» **RECORDS FOR THIS EXERCISE**:
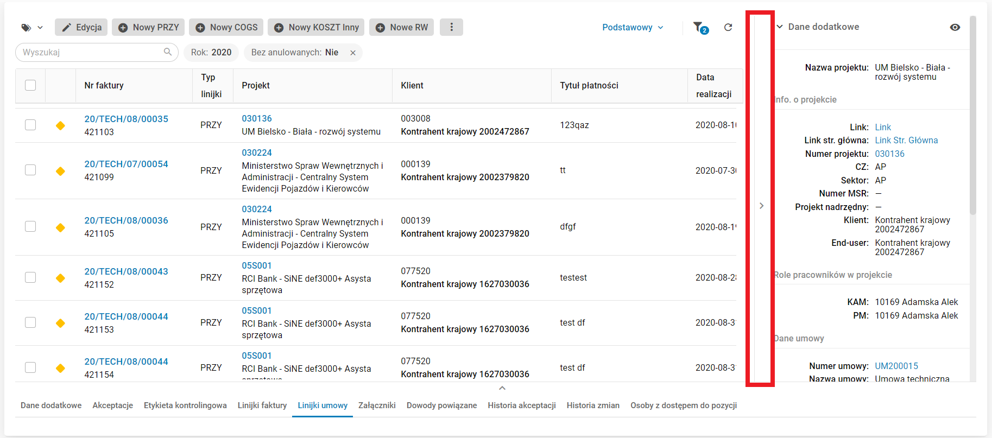Tick checkbox for invoice 20/TECH/08/00036
The width and height of the screenshot is (992, 438).
[30, 227]
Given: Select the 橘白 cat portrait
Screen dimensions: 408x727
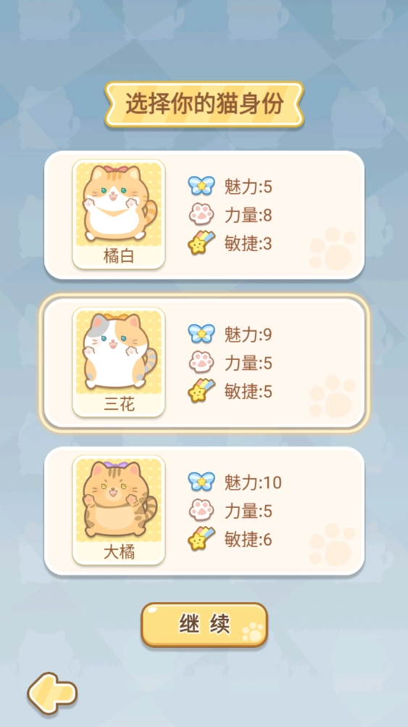Looking at the screenshot, I should pos(119,214).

» **WORK TASK**: Nothing but the lines from the one containing "Given: Select the 橘白 cat portrait" through the last line of the material may appear in the answer, transcribed exactly and with no pictures.

» **ANSWER TO THE PROBLEM**:
Given: Select the 橘白 cat portrait
Screen dimensions: 408x727
Looking at the screenshot, I should pos(119,214).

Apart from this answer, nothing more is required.